__Exercise input__.
========================================================================
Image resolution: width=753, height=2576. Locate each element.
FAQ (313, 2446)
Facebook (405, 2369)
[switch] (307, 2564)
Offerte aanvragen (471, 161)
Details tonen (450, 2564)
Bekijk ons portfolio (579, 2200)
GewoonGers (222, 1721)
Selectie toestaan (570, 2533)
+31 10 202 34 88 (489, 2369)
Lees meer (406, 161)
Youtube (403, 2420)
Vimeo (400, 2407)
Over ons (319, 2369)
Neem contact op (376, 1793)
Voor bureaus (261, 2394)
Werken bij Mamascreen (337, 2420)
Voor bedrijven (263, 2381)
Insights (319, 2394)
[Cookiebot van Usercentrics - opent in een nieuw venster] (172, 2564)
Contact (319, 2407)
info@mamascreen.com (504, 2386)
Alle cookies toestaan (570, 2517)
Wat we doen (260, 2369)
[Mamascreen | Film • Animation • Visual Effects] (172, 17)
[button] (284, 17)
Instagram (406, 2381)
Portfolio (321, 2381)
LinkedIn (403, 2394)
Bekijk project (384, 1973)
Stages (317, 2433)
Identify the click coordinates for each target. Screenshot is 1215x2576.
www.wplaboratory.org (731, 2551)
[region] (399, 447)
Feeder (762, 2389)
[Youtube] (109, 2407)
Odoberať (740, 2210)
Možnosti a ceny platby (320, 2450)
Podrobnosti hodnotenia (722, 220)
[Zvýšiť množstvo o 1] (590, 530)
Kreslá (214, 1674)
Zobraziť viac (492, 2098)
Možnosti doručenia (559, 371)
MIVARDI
========================================================================
__Task to carry out__. Print the full listing again, word for word.

__Answer space__.
Image resolution: width=753, height=2576. Locate each element.
FAQ (313, 2446)
Facebook (405, 2369)
[switch] (307, 2564)
Offerte aanvragen (471, 161)
Details tonen (450, 2564)
Bekijk ons portfolio (579, 2200)
GewoonGers (222, 1721)
Selectie toestaan (570, 2533)
+31 10 202 34 88 (489, 2369)
Lees meer (406, 161)
Youtube (403, 2420)
Vimeo (400, 2407)
Over ons (319, 2369)
Neem contact op (376, 1793)
Voor bureaus (261, 2394)
Werken bij Mamascreen (337, 2420)
Voor bedrijven (263, 2381)
Insights (319, 2394)
[Cookiebot van Usercentrics - opent in een nieuw venster] (172, 2564)
Contact (319, 2407)
info@mamascreen.com (504, 2386)
Alle cookies toestaan (570, 2517)
Wat we doen (260, 2369)
[Mamascreen | Film • Animation • Visual Effects] (172, 17)
[button] (284, 17)
Instagram (406, 2381)
Portfolio (321, 2381)
LinkedIn (403, 2394)
Bekijk project (384, 1973)
Stages (317, 2433)
Identify the click coordinates for each target. Screenshot is 1215x2576.
www.wplaboratory.org (731, 2551)
[region] (399, 447)
Feeder (762, 2389)
[Youtube] (109, 2407)
Odoberať (740, 2210)
Možnosti a ceny platby (320, 2450)
Podrobnosti hodnotenia (722, 220)
[Zvýšiť množstvo o 1] (590, 530)
Kreslá (214, 1674)
Zobraziť viac (492, 2098)
Možnosti doručenia (559, 371)
MIVARDI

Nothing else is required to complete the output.